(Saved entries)
···
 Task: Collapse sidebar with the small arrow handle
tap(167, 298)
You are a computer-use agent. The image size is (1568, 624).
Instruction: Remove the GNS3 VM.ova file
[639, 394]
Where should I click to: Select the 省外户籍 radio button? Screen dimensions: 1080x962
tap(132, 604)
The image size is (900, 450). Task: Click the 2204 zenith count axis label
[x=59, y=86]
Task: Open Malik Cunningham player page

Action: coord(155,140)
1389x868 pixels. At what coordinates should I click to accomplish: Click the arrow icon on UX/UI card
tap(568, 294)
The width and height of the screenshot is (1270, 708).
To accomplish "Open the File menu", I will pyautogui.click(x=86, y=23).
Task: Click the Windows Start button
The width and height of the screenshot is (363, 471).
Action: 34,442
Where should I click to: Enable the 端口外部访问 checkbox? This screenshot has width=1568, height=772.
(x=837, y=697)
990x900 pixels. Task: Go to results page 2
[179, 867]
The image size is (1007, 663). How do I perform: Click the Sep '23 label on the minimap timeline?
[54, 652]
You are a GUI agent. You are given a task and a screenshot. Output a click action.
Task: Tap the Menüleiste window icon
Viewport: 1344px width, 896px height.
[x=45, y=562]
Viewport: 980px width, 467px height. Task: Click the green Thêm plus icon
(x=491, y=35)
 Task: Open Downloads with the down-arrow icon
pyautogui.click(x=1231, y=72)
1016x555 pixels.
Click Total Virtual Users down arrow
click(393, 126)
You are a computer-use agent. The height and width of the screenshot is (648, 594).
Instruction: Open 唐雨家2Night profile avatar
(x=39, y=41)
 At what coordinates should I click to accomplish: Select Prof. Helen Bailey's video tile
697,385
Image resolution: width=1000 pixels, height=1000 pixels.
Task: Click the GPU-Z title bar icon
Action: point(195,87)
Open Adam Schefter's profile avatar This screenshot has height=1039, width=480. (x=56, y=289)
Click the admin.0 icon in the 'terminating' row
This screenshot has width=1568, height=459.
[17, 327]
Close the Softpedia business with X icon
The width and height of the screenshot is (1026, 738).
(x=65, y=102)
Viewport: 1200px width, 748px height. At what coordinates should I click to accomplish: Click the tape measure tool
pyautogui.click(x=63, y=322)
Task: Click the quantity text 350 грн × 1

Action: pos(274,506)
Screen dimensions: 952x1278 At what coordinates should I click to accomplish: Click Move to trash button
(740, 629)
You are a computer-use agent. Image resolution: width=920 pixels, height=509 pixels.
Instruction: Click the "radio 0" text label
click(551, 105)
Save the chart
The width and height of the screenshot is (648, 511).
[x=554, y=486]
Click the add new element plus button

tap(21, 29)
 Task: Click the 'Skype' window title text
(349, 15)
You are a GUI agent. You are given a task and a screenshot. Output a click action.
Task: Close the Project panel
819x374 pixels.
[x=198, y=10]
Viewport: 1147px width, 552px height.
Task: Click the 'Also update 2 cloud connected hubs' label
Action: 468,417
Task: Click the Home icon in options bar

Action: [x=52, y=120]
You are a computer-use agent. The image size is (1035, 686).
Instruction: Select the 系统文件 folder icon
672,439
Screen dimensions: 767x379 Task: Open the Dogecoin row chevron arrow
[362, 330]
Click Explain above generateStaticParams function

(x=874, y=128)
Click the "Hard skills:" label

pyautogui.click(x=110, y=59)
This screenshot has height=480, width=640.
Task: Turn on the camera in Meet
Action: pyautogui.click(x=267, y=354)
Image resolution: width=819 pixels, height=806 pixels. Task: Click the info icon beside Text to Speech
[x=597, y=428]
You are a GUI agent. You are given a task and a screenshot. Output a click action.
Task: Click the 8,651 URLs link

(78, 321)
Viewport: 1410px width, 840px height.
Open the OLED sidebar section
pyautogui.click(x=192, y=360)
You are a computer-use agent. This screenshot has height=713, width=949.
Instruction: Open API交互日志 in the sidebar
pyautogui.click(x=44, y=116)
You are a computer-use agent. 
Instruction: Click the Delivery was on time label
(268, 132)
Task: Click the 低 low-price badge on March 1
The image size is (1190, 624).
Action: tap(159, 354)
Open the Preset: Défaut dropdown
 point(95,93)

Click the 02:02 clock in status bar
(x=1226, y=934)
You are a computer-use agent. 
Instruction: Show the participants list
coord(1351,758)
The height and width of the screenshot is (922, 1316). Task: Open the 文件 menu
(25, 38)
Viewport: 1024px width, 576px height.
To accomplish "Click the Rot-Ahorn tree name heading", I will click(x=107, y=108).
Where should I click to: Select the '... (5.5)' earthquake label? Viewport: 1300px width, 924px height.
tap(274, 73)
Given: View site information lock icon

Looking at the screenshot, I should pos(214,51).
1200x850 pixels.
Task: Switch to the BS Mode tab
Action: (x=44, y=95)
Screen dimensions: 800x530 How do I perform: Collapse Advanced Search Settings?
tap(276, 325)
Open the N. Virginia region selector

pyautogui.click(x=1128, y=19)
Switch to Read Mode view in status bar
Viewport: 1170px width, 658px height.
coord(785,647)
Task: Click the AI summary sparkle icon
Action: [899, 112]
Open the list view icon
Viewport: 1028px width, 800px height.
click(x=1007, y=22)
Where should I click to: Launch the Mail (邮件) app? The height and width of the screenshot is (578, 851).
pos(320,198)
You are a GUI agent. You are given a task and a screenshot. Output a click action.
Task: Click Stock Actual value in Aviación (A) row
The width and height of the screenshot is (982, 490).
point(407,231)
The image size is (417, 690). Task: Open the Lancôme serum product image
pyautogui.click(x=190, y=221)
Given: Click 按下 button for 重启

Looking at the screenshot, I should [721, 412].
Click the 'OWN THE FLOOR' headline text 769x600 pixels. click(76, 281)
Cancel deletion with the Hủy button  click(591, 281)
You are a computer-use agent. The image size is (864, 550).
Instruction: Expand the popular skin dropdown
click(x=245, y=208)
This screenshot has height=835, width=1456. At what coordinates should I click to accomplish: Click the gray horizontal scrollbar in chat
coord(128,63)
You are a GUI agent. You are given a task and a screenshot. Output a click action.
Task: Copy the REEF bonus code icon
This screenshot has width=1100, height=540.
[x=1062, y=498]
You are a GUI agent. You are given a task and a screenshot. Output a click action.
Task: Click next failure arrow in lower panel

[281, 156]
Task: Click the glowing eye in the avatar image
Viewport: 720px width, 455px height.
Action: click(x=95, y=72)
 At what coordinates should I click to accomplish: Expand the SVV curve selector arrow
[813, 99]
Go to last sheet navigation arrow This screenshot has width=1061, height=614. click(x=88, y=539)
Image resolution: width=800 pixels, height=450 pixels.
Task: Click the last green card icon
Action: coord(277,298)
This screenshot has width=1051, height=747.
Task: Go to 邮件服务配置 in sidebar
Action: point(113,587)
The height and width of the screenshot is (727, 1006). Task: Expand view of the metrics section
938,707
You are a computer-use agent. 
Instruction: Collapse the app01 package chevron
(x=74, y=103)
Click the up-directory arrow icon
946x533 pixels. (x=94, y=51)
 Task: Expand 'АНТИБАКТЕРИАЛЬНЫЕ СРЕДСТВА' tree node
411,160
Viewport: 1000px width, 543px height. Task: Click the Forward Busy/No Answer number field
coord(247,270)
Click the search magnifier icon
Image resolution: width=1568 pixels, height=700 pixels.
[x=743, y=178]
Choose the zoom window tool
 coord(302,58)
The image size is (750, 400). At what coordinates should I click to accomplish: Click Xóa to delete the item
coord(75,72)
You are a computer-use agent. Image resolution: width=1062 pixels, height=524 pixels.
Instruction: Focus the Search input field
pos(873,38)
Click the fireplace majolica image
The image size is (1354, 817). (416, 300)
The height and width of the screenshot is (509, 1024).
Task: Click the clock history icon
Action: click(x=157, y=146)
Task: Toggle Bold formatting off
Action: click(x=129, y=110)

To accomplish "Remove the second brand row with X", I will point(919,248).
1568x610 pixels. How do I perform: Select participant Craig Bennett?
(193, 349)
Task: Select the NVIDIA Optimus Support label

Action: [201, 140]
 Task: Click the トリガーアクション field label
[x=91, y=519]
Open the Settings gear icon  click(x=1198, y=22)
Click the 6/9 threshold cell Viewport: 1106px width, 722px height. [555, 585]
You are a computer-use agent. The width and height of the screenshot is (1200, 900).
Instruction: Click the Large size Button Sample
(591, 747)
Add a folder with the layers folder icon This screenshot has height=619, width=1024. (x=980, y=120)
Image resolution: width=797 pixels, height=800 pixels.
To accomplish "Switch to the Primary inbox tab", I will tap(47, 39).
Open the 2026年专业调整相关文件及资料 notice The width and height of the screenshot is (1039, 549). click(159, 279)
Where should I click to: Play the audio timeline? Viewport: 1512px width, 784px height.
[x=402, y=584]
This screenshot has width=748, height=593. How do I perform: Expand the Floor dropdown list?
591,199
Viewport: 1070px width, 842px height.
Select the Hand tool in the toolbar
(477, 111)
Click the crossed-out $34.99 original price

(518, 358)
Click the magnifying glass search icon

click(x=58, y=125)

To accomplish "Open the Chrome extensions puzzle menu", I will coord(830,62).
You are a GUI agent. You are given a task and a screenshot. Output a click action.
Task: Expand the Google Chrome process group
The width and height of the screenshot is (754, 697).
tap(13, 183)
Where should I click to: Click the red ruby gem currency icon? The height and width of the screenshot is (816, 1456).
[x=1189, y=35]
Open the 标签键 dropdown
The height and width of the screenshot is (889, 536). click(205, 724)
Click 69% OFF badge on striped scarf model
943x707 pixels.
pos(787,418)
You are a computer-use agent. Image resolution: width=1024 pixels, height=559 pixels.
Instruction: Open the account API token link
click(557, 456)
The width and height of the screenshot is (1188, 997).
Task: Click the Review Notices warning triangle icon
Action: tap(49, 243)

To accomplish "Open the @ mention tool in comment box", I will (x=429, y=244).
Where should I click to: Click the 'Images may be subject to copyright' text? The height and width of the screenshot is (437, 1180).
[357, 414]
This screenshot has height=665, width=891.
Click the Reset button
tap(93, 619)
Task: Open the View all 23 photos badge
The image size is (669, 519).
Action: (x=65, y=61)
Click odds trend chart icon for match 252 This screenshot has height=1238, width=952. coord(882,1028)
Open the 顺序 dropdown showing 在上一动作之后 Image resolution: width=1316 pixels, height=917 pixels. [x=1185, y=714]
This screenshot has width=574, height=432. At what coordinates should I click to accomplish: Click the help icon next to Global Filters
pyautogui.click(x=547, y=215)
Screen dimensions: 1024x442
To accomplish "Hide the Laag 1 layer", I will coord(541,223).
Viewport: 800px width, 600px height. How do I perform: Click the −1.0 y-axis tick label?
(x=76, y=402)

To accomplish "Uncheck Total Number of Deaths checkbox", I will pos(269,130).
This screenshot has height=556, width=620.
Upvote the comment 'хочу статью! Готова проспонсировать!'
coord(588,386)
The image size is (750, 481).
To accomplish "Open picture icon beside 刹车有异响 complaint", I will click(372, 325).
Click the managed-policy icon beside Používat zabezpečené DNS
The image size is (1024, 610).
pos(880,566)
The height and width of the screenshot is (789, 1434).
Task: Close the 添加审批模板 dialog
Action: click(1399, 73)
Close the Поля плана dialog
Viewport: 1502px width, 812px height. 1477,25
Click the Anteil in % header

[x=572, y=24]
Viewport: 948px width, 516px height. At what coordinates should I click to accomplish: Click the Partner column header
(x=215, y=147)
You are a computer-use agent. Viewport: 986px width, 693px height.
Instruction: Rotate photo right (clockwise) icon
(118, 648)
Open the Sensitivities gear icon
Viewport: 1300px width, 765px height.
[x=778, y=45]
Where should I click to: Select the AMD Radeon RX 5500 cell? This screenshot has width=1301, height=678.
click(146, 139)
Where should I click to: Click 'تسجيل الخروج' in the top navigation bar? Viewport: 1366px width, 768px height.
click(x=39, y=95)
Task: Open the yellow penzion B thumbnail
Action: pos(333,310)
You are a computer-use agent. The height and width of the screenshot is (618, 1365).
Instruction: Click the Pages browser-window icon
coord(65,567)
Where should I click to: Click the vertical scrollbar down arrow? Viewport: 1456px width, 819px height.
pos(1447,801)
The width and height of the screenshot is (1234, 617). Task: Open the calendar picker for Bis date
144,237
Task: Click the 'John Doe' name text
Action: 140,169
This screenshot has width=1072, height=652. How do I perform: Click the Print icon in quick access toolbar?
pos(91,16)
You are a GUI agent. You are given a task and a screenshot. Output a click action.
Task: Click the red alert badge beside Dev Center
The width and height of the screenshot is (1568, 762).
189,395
···
WORK INSTRUCTIONS — Among the records above, a stretch begins at the line containing "You are a computer-use agent. Image resolution: width=1062" and ends at the line containing "Add a folder". Restate that stretch word for word, and nothing else.

TASK RESPONSE —
You are a computer-use agent. Image resolution: width=1062 pixels, height=524 pixels.
Instruction: Focus the Search input field
pos(873,38)
Click the fireplace majolica image
The image size is (1354, 817). (416, 300)
The height and width of the screenshot is (509, 1024).
Task: Click the clock history icon
Action: click(x=157, y=146)
Task: Toggle Bold formatting off
Action: click(x=129, y=110)

To accomplish "Remove the second brand row with X", I will point(919,248).
1568x610 pixels. How do I perform: Select participant Craig Bennett?
(193, 349)
Task: Select the NVIDIA Optimus Support label

Action: [201, 140]
 Task: Click the トリガーアクション field label
[x=91, y=519]
Open the Settings gear icon  click(x=1198, y=22)
Click the 6/9 threshold cell Viewport: 1106px width, 722px height. [555, 585]
You are a computer-use agent. The width and height of the screenshot is (1200, 900).
Instruction: Click the Large size Button Sample
(591, 747)
Add a folder with the layers folder icon This screenshot has height=619, width=1024. (x=980, y=120)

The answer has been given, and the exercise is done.